The Days of Cash on Hand Calculator helps businesses, non-profits, and financial analysts determine how many days an organization can continue operating using only its available cash and liquid assets.
This financial metric is crucial for:
- Businesses – Evaluating cash reserves and financial health.
- Nonprofits – Ensuring operational sustainability without relying on new funding.
- Healthcare Facilities – Managing cash flow to sustain daily operations.
- Government Entities – Planning for contingencies and budgeting efficiently.
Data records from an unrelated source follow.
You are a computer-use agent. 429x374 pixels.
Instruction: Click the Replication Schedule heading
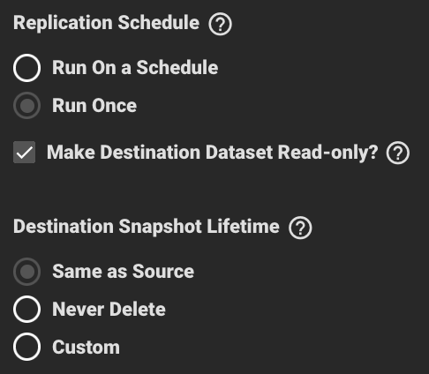[106, 23]
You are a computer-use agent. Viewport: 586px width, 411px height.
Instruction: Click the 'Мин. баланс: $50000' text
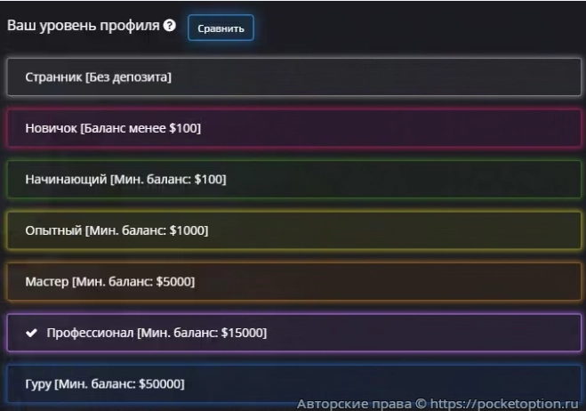pyautogui.click(x=119, y=384)
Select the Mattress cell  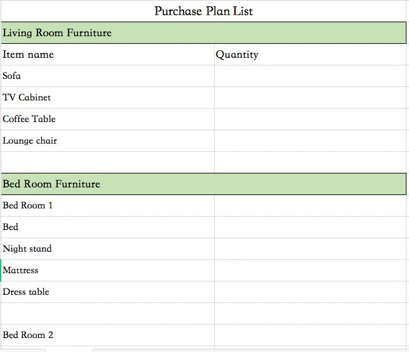107,271
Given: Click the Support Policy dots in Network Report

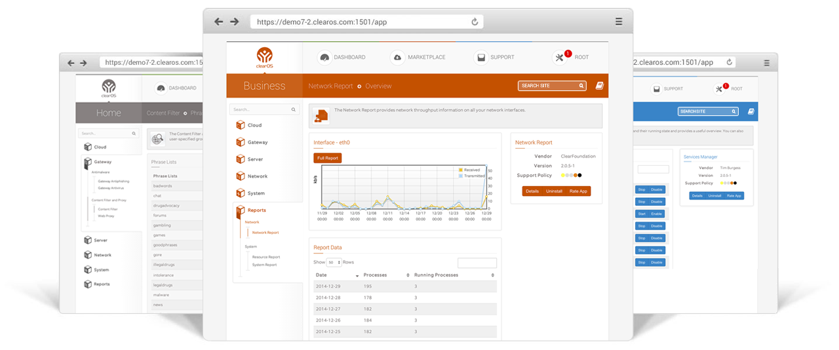Looking at the screenshot, I should click(x=571, y=175).
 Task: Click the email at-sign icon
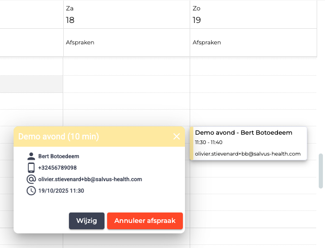[31, 179]
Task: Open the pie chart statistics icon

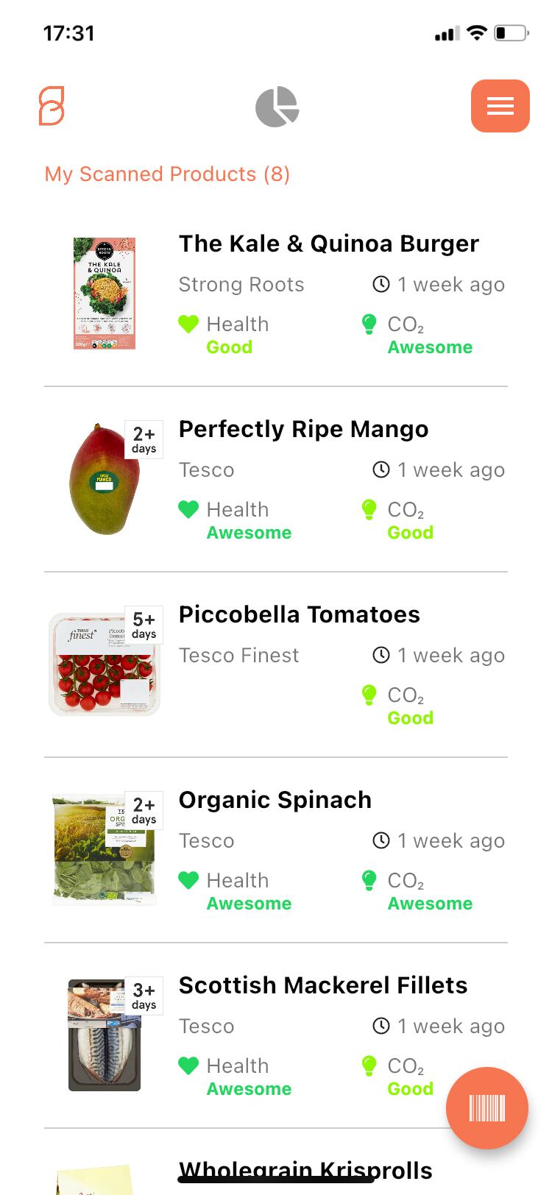Action: click(x=277, y=107)
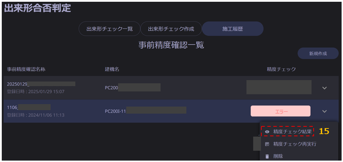Select the 施工履歴 tab

(x=233, y=29)
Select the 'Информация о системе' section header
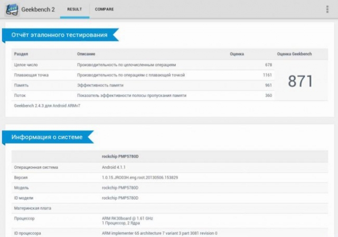Image resolution: width=338 pixels, height=237 pixels. pos(48,137)
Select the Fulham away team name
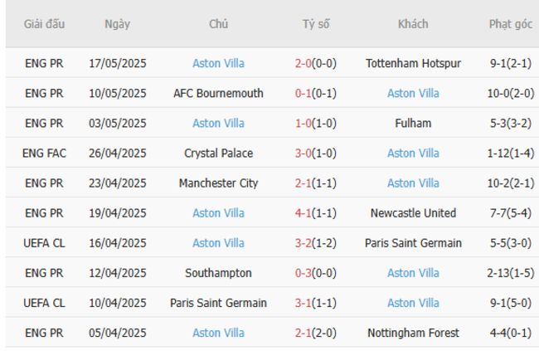The height and width of the screenshot is (351, 539). 413,123
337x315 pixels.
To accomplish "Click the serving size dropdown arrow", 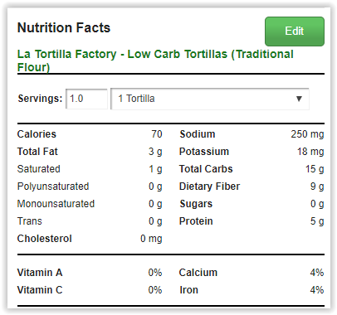I will coord(299,99).
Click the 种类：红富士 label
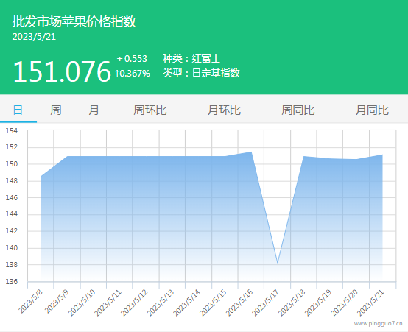This screenshot has width=408, height=332. pyautogui.click(x=191, y=58)
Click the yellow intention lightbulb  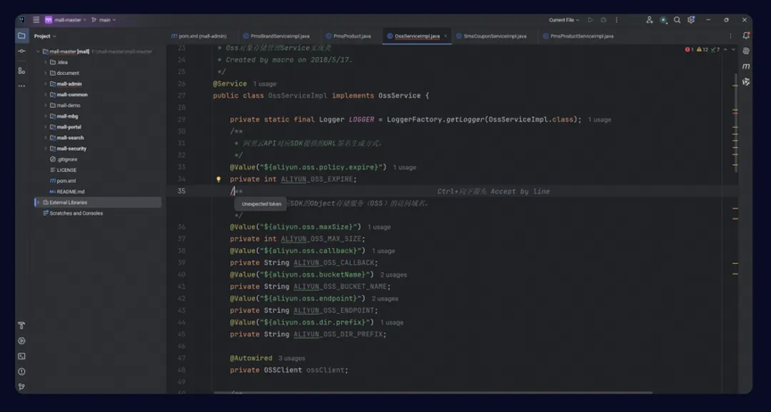coord(218,179)
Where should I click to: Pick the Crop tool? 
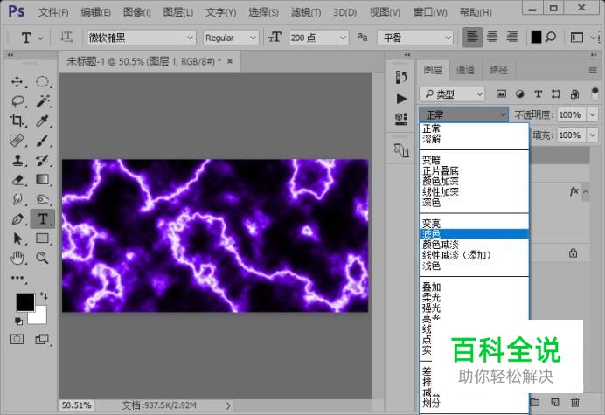pos(17,121)
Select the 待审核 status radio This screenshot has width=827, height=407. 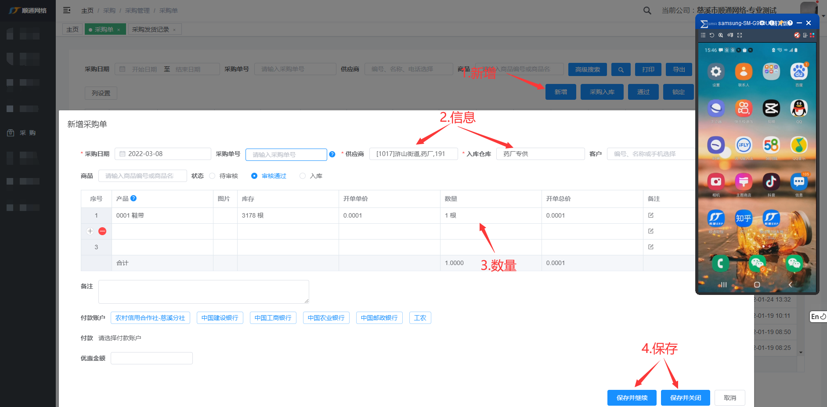pyautogui.click(x=213, y=176)
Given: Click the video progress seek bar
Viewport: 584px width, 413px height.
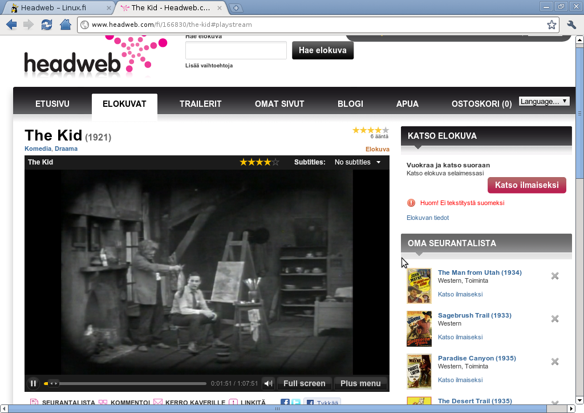Looking at the screenshot, I should point(131,383).
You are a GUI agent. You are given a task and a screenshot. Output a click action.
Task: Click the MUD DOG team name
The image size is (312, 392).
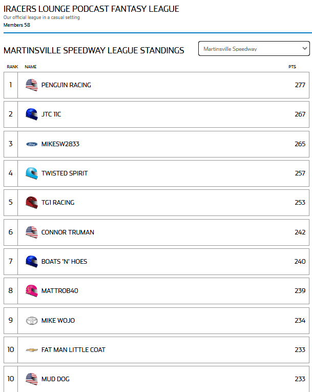[55, 379]
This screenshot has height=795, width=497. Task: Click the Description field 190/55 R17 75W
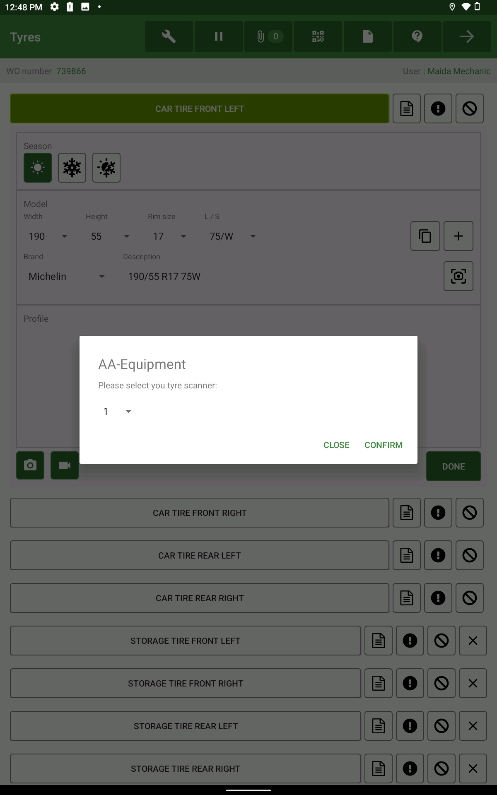[x=164, y=277]
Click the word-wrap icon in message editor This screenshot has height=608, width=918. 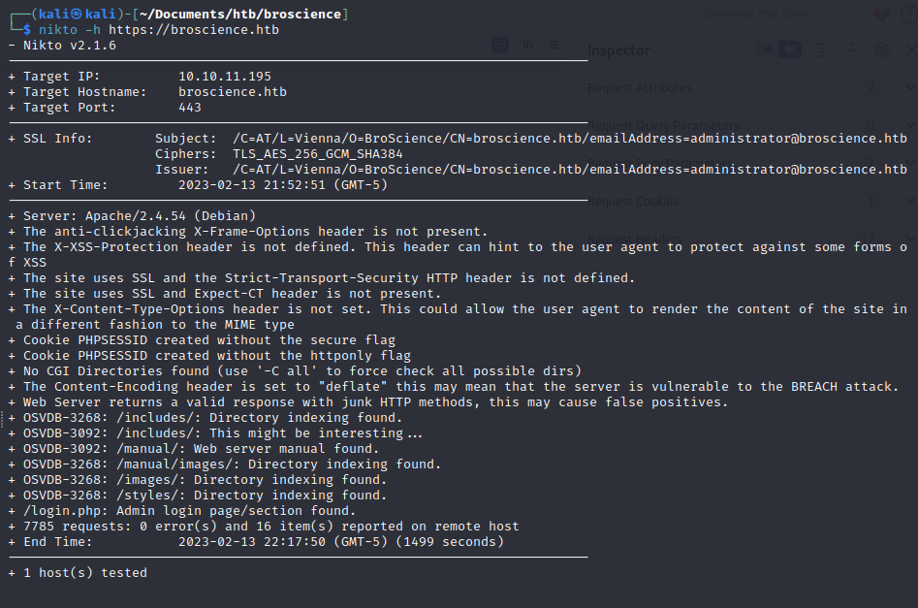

A higher Days of Cash on Hand value means greater financial stability, while a lower value indicates a higher risk of cash shortages.
Formula for Days Of Cash On Hand Calculator
The formula to calculate Days of Cash on Hand is:
Days of Cash on Hand =
(Cash & Cash Equivalents) / (Daily Operating Expenses)
Where:
- Cash & Cash Equivalents = Total available cash, including short-term liquid assets like savings and money market funds.
- Daily Operating Expenses =
(Total Operating Expenses - Non-Cash Expenses) / Number of Days
This removes non-cash expenses like depreciation to focus only on cash-related costs.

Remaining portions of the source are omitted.